4番目の位号は男性なら「信士」女性なら「信女」です。
その為、以下の9文字を過去帳に書きます。

  • 男性:〇〇院〇〇〇〇信士
  • 女性:〇〇院〇〇〇〇信女

過去帳の記入を依頼する

選択

上記でも述べましたが、過去帳は依頼するのが一般的です。
これから誰に依頼すべきなのか、依頼の際の金額相場について紹介します。

  • 誰に依頼するか
  • 依頼の際の金額相場
  • パソコンでの書き方

誰に依頼するか

依頼する相手は寺院の住職や仏具店等があります。
基本的には寺院にお願いします。

寺院や仏具店が近くに無い場合は、記入を代行する業者があるので依頼しましょう。

依頼の際の金額相場

寺院の住職に戒名・法名を付けてもらうのと同時に過去帳の記入も依頼した場合は、法要の際のお布施と一緒で構いません。

記入のみを依頼する際はお布施を包みます。
お布施の金額は5000円〜1万円程度で良いでしょう。

パソコンでの書き方

今までは過去帳の書き方や依頼先についてご紹介してきましたが、最近ではパソコンで書く事も出来ます。
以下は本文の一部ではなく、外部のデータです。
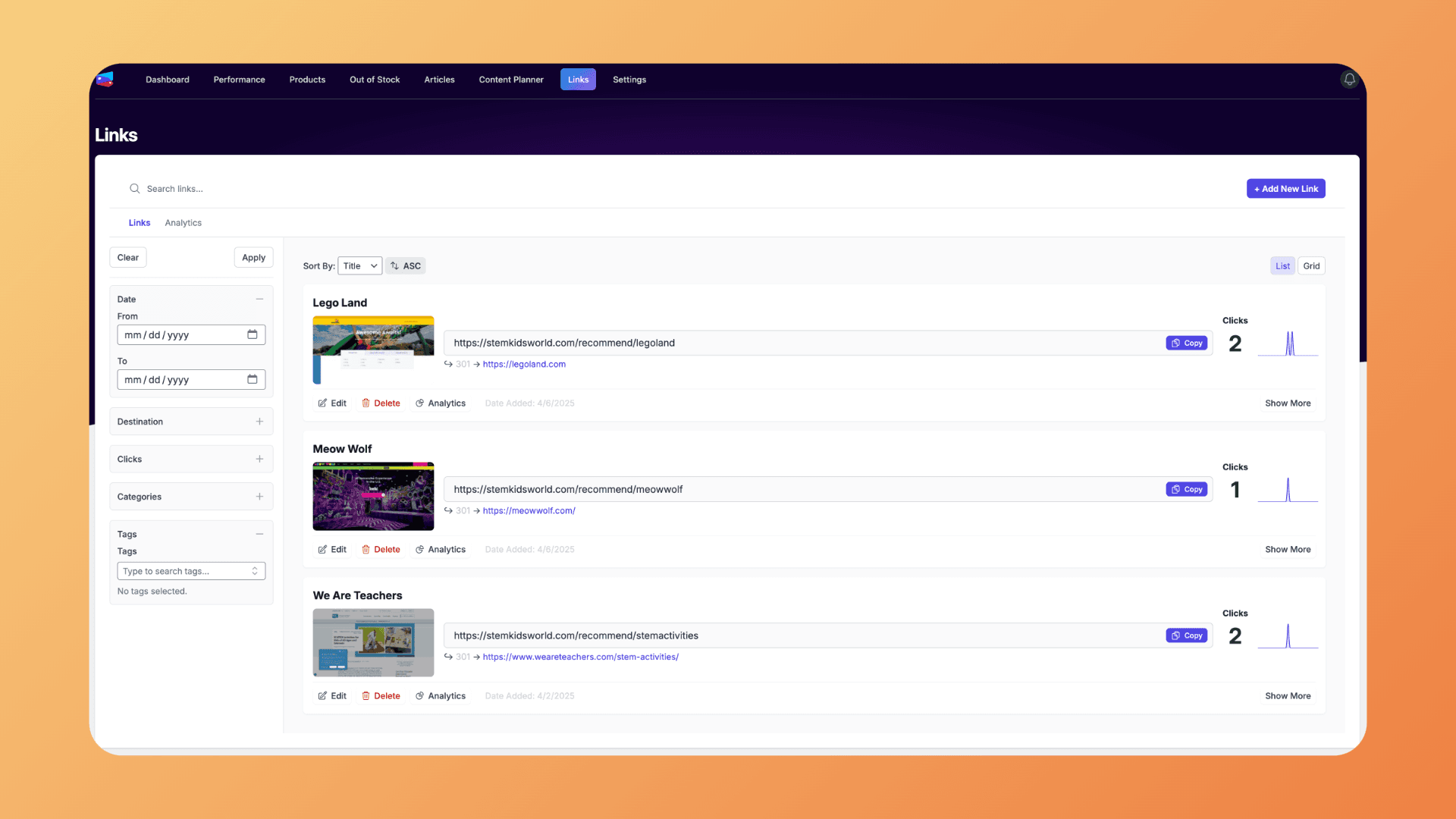Collapse the Date filter section
This screenshot has height=819, width=1456.
tap(259, 299)

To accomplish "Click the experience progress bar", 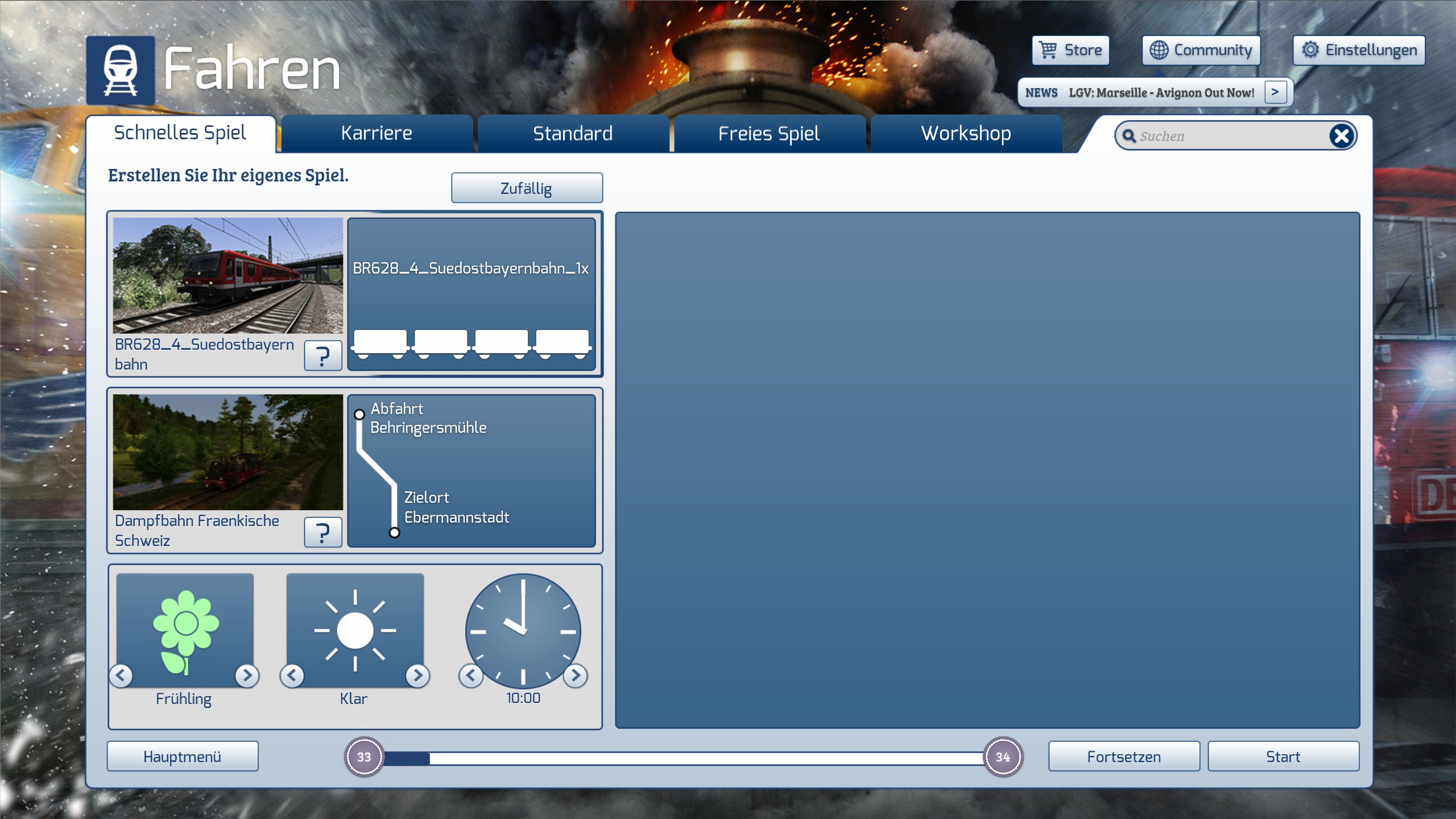I will point(682,758).
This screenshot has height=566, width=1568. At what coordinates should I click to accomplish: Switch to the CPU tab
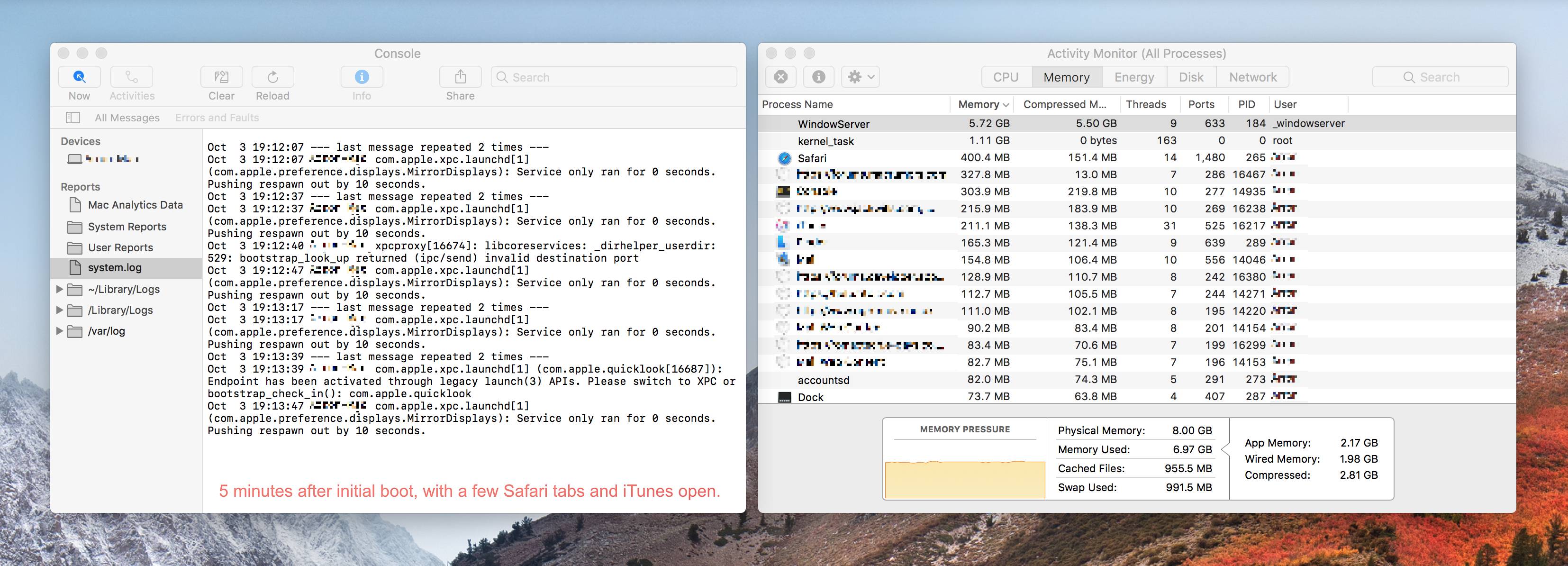pos(1006,77)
ある企業ではデータ入力の基本料金、檀家情報や50年分の過去帳の情報入力も含め合計30万円でサービスを行なっています。

少し高いと思われた方もいるとは思いますが、パソコンに入力し、過去帳をデータ化する事で、回忌表が作成し易くなるという利点があります。

このデータ社会でパソコンに過去帳を入れるという判断は一つの手だと思います。

過去帳の供養・処分方法

お焚き上げ

仏壇の整理をした際に引き出しから過去帳が出てきて処分に困っている…という方もいらっしゃるでしょう。
今から購入しようとしている方もいつかはそんな時が来るかもしれません。

過去帳はご先祖様に関する情報が書かれているもの。
粗雑に処分してしまうのには抵抗があるかと思います。

ですのでここでは以下について見ていきます

  • 過去帳の供養方法
  • 過去帳の処分方法

では詳しく説明していきます

先ほど処分方法をお伝えしましたが、まずは寺院の方に相談するのが良い手です。
「あくまで記録だから、供養はしなくて良い」と考える方もいますが、一般的には寺院で供養をします。
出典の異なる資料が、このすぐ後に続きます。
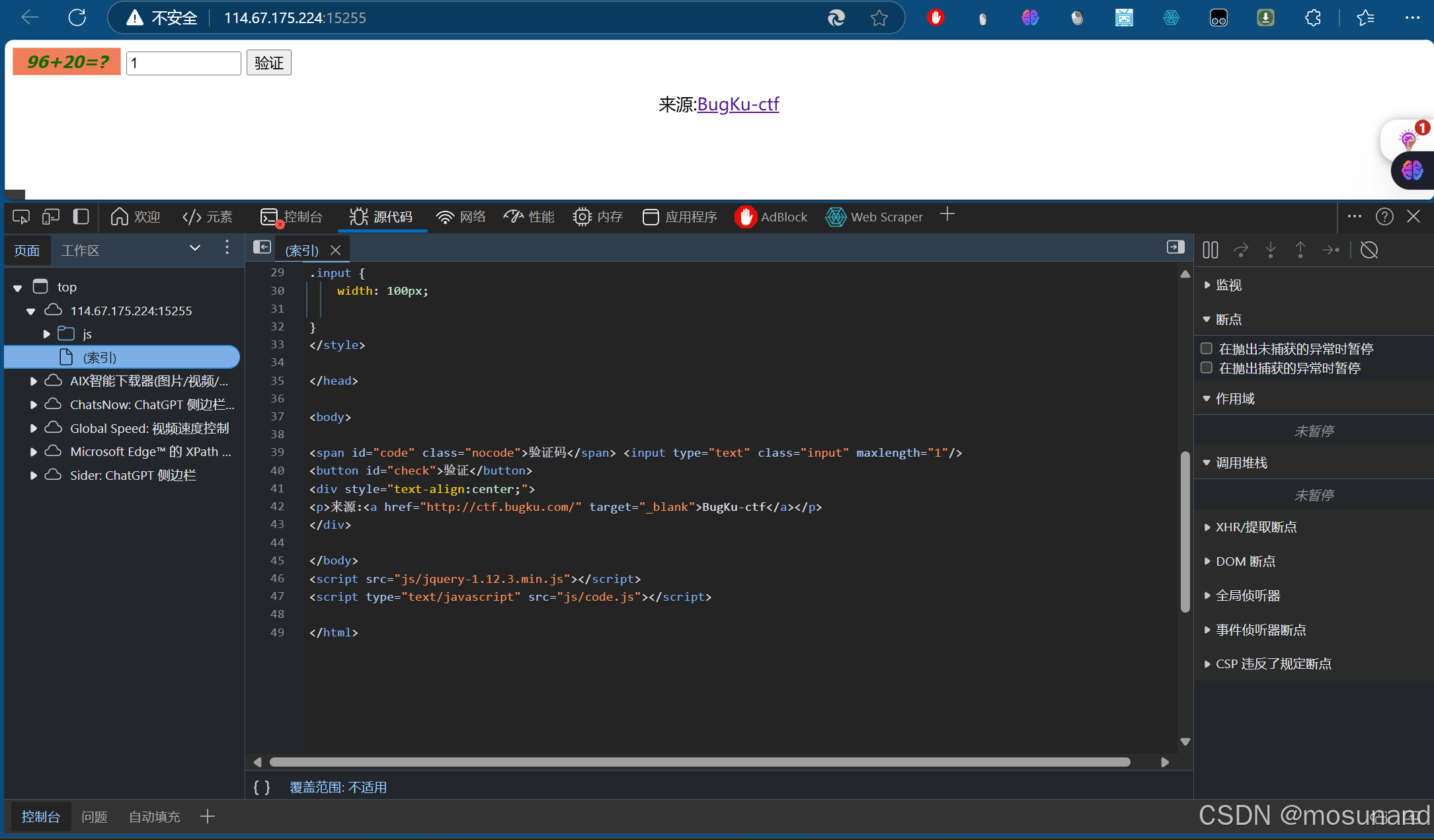
Task: Open the DevTools help question icon
Action: coord(1384,217)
ですが、寺院によっては処分を受け入れていないところもある為、事前の相談が必要です。

供養してもらうとなった場合、浄土真宗かそれ以外の宗派なのかによって供養方法が異なります。

過去帳の供養方法

浄土真宗の場合

浄土真宗では過去帳は位牌の代わりだと考えられています。

浄土真宗には魂を抜くという考えが無い為、「遷座供養」という読経供養を行って頂きます。
読み方は「せんざくよう」です。

その他の宗派の場合

上記でも述べた通り、「あくまで記録だから供養はしなくて良い」と考える方もいますが、きちんとやりたい方は寺院に読経供養をお願いしましょう。

過去帳の処分方法

供養が終われば、過去帳はメモ書きですのでそのまま捨ててしまっても構いません。
ですが、ご先祖様の情報が入っているのに捨てるというのはちょっと…と思う方も多くいらっしゃるでしょう。

ですので多くの方は「お焚き上げ」で処分をします。

お焚き上げには焼却する事によってご先祖様を天に返すという意味が込められています。

もし供養とお焚き上げを一緒に業者にお願いした場合、金額相場は一冊5千円〜1万円程度です。

お焚き上げに関しては、こちらも参考にしてください。

過去帳と位牌の違い

違い

最初の方でも少しお話しましたが、ここでは過去帳と位牌の違いについてご説明します。

過去帳と位牌はどちらも故人を追悼する為の物です。
記入内容も類似しています。

この二つの大きな違いは、位牌が故人の魂が宿っている、要するに故人そのものと考えられるのに対し、過去帳は家系図の意味合いが強い事です。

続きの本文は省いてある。